A new test for meningitis – which could help deliver faster and more effective treatments for patients – has been developed through University of Strathclyde-led research.
The onset of meningitis is often rapid and severe, particularly when a bacterial infection is the cause – and the latest research could speed up diagnosis, leading to better outcomes for patients.
Dr Karen Faulds, a Reader in Strathclyde’s Department of Pure and Applied Chemistry, led the study. She said: “Meningitis is a hugely virulent and, in some forms, potentially highly dangerous infection. The type of antibiotic used to treat it depends on the strain of meningitis, so it is essential to identify this as quickly as possible.”

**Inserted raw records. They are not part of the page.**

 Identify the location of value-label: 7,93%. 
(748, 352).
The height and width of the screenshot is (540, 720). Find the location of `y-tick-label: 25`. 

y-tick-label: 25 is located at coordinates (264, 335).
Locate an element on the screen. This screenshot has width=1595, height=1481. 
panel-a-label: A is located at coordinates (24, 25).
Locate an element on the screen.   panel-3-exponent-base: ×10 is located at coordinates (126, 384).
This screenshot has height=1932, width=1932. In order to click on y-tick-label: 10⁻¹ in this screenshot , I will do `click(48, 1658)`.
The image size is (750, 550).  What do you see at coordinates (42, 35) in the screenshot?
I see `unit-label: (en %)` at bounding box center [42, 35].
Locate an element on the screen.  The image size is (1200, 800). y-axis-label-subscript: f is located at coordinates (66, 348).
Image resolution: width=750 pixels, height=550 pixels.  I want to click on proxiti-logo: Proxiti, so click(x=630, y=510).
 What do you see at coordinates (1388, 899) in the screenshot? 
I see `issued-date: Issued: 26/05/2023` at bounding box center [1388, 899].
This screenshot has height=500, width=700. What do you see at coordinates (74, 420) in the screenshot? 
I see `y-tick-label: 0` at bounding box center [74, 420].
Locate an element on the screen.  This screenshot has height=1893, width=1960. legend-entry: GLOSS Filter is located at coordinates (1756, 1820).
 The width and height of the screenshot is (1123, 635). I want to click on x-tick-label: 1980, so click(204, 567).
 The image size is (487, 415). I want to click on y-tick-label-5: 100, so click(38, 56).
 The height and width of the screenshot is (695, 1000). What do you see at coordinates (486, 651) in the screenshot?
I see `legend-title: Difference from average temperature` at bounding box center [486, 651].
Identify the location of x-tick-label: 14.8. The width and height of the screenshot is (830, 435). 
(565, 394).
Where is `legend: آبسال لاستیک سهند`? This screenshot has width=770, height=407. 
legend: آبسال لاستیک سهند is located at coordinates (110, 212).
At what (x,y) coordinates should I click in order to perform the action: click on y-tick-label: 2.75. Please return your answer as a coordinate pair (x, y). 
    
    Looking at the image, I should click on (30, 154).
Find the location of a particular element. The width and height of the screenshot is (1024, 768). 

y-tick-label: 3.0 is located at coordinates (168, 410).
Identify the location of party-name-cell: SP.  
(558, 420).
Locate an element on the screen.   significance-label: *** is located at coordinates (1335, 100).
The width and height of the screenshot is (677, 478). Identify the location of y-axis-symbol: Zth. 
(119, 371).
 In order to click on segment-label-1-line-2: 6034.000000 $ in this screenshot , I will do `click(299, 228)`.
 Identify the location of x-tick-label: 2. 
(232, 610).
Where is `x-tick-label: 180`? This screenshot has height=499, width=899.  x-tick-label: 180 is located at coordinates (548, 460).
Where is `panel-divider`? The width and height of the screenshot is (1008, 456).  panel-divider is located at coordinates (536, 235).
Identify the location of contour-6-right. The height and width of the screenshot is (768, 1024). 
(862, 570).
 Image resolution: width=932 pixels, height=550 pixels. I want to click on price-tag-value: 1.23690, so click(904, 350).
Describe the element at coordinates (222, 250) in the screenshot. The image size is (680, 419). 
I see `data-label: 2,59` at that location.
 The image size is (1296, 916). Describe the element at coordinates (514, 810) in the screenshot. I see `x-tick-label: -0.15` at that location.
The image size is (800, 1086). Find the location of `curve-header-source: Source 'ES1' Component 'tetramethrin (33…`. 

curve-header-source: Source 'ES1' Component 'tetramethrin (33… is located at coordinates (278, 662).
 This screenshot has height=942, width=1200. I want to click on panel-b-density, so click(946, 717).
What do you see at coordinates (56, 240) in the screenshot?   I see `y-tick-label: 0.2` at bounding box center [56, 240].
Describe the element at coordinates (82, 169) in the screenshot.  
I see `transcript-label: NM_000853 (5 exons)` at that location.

Several types of bacteria cause meningitis and each is sensitive to different antibiotics. Dr Faulds and PhD student Kirsten Gracie, from the Centre for Molecular Nanometrology at Strathclyde – with partners at the University of Manchester – used a spectroscopic imaging technique known as SERS (surface enhanced Raman scattering) to identify which bacteria were present in a single sample, with a view to analysing cerebral spinal fluid from patients suspected to have meningitis.
Dr Faulds said: “The great advantage of the SERS technique is that it gives sharp, recognisable signals, like finger printing, so we can more easily discriminate what analytes – or chemical substances – are present in a mixture.”
A series of DNA probes, containing dyes detectable by SERS, made it possible to single out the different pathogens, three types of which – Haemophilus influenzae, Streptococcus pneumoniae and Neisseria meningitidisis – were tested for. The faster the type of bacteria can be identified by DNA analysis, the faster patients can receive the most effective antibiotic for their condition.
This also reduces the need for broadband antibiotics, overuse of which is increasing bacterial resistance. Combining the SERS technique with chemometrics – data-driven extraction of information from chemical systems – means the amount of bacteria in a sample can be measured whilst simultaneously identifying the bacteria. The chemometrics work was carried out in collaboration with Professor Roy Goodacre at the University of Manchester.
The researchers believe the new test would be particularly useful where co-infection of multiple species is common and identifying the dominant pathogen present would allow targeted treatment. The study has been published in the journal Chemical Science.